Il gioco fluido di De Rossi

Tatticamente è stata una partita moderna, con i sistemi di gioco fluidi e non facilmente riconoscibili, e attacchi piuttosto sterili. Lo schieramento della Lazio ha obbligato De Rossi ad adattare il proprio sistema di gioco (un 433 di sua natura già piuttosto asimmetrico, per via del mancato apporto difensivo di Dybala), ad una contrapposizione efficace che rischiava di lasciare qualche spazio di troppo nella propria metà campo. Così Cristante era costretto spesso ad uscire su Gila (teorico terzo di difesa laziale, a volte incursore di fascia sinistra), ma quando non accadeva in occasione di veloci giri palla o altre situazione contestuali era addirittura Celik a doversi alzare tanto, obbligando di conseguenza Llorente (ecco perché è stato schierato lui a destra) ad occuparsi di Felipe Anderson, con Mancini a seguire Immobile, Paredes ad abbassarsi su Kamada e Angeliño a marcare Isaksen a uomo. Sacrifici a cui i giocatori della Roma si sono sottoposti volentieri, convinti dall’idea trasmessa dall’allenatore nonostante un paio di incertezze che nell’applicazione avrebbero potuto costar care. Perché quando qualcuno è superficiale nel palleggio, come è successo a Lecce, il rischio è di restare in inferiorità numerica sulle transizioni avversarie. Alla Roma servirebbe maggior dinamismo, di quelli che garantisce un Barella, ma non c’è ed allora l’unica soluzione è l’adattamento, almeno nella fase di non possesso. Poi, quando il pallone è tra i piedi, il gioco diventa fluido e armonioso e la bellezza indica la via: così l’impossibile (il piazzamento Champions e la prospettiva semifinale di Europa League) è diventato possibile.

Il baricentro più alto

Tornando al derby, la differenza nel primo tempo è stata l’altezza del baricentro. La Roma sembrava naturalmente portata a palleggiare nella metà campo avversaria e l’ha fatto per i primi 70 minuti senza trovare continui sbocchi per le conclusioni, ma infastidendo spesso e con regolarità Mandas con conclusioni non sempre incisive e in qualche caso goffamente deviate dai difensori. Ci sono stati curiosamente tre tentativi di autogol: uno di Casale su Llorente, un altro di Casale sul tiro di Pellegrini e uno di Gila su assist di El Shaarawy. La Roma è andata più volte al tiro e lo ha fatto anche in maniera più precisa. Bella anche l’esecuzione di Dybala del calcio d’angolo che ha portato al goal di Mancini su cui Romagnoli si è fatto una solenne dormita (e infatti Tudor l’ha tolto all’intervallo). La Roma ha così riscattato la prova assai opaca di Lecce dimostrando che quando la squadra si muove con la giusta forza, la determinazione migliore, l’attitudine al sacrificio, diventa assai più difficile per gli avversari andare così tante volte al tiro come è capitato pochi giorni prima in Puglia. Qual è la morale? Probabilmente sta nel fatto che nonostante lo spessore di squadra maturato in questi anni di finali di coppa raggiunte, la Roma non è ancora quella squadra in grado di vincere tutte le partite dominando, ma può farlo con le giuste accortezze e le opportune strategie, e ovviamente con il contributo della buona sorte, e se le capita un avversario più scarso tecnicamente che però mette in campo tutto l’ardore che non sempre i romanisti hanno da spendere allora si possono complicare anche partite apparentemente più comode da affrontare.

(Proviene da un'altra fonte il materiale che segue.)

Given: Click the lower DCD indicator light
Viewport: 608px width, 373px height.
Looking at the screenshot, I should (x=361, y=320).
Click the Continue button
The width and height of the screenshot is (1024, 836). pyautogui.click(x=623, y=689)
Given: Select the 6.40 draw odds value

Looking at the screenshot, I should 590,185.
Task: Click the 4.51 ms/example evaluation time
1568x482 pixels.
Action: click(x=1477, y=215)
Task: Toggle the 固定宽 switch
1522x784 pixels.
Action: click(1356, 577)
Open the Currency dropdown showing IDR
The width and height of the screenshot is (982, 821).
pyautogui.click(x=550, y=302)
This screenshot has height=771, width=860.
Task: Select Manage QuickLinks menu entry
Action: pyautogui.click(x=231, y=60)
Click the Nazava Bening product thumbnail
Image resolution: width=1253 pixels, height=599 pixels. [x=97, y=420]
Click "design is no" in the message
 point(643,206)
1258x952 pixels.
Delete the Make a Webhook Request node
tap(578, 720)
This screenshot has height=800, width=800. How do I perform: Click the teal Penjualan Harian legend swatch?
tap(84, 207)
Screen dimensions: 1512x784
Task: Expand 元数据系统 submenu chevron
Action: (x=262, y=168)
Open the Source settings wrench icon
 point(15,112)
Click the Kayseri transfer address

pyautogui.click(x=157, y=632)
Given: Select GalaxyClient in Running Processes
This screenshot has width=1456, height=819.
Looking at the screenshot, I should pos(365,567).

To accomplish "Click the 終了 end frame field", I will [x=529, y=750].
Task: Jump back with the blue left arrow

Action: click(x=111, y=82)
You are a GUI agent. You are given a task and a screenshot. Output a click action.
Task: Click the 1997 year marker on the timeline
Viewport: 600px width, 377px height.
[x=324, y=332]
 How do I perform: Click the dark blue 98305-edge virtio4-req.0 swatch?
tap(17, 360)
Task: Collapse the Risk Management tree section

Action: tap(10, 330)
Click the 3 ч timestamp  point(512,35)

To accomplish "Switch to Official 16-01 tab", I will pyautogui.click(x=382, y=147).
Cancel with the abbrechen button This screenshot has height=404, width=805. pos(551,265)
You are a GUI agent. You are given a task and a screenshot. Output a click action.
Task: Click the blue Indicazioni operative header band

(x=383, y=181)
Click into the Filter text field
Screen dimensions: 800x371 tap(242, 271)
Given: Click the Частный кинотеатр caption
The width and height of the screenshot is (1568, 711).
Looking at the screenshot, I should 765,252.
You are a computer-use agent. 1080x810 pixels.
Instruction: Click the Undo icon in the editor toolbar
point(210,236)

Le capacità di adattamento

Ma c’è un fatto indubitabile che è il vero tratto distintivo della Roma di De Rossi e rappresenta contemporaneamente un limite ma anche la cosa che fa più ben sperare per il futuro: una straordinaria capacità di adattamento che i giocatori hanno dimostrato passando dal gioco di Mourinho a quello di De Rossi, nonostante le enormi diversità. Perché è un limite? Perché a differenza di quello che impongono le grandissime squadre, il gioco della Roma in qualche misura “dipende” ancora dal gioco delle sue avversarie. Una forma tattica particolare in qualche modo incide sulla forma tattica che assume la Roma. E questo può portare in qualche partita a trovare delle difficoltà inattese che non sempre la squadra riesce a gestire con disinvoltura: basti pensare alle necessità di schierare la difesa a tre dall’inizio e ai relativi contrattempi emersi contro il Torino e contro la Fiorentina, o all’inedito 424 del primo tempo di Frosinone, ma anche al 442 con cui Gotti ha irretito De Rossi appena una settimana fa. Eppure proprio in questa adattabilità si nasconde la grande capacità della squadra matura che esce da quelle difficoltà dopo averle elaborate senza troppi danni e infila una serie di risultati positivi come quelli inanellati in campionato, vincendo otto partite su undici, pareggiandone due e costringendo l’Inter schiacciasassi (nell’unica persa) a terminare il primo tempo in svantaggio, cosa mai accaduta in questa stagione. Malleabilità dimostrata anche nell'ultimo derby: Angeliño bravo a districarsi tra la marcatura di Isaksen a quella di Pedro senza mai far mancare il sostegno offensivo, Llorente pronto ad uscire su Kamada o ad aprirsi su Felipe Anderson, Celik capace di alzarsi altissimo su Gila e a ripiegare su Anderson, Cristante abile ad intuire i tempi anche delle corse all’indietro a perdifiato, El Shaarawy che fa l’attaccante e a volte il terzino, Paredes che fa il regista e poi copre le spalle magari non sempre con la necessaria sollecitudine, ma con innegabile impegno.

È la Roma che aveva in testa De Rossi: non una squadra imbattibile, con le sue pecche e i suoi difetti, le sue incertezze e i suoi dubbi, ma una squadra compatta, forte, offensiva, unita e concentrata sugli obbietitivi. Il prossimo è giovedì, contro una squadra forte e in grandissima forma (sette vittorie consecutive). Ma ora vogliamo la favola.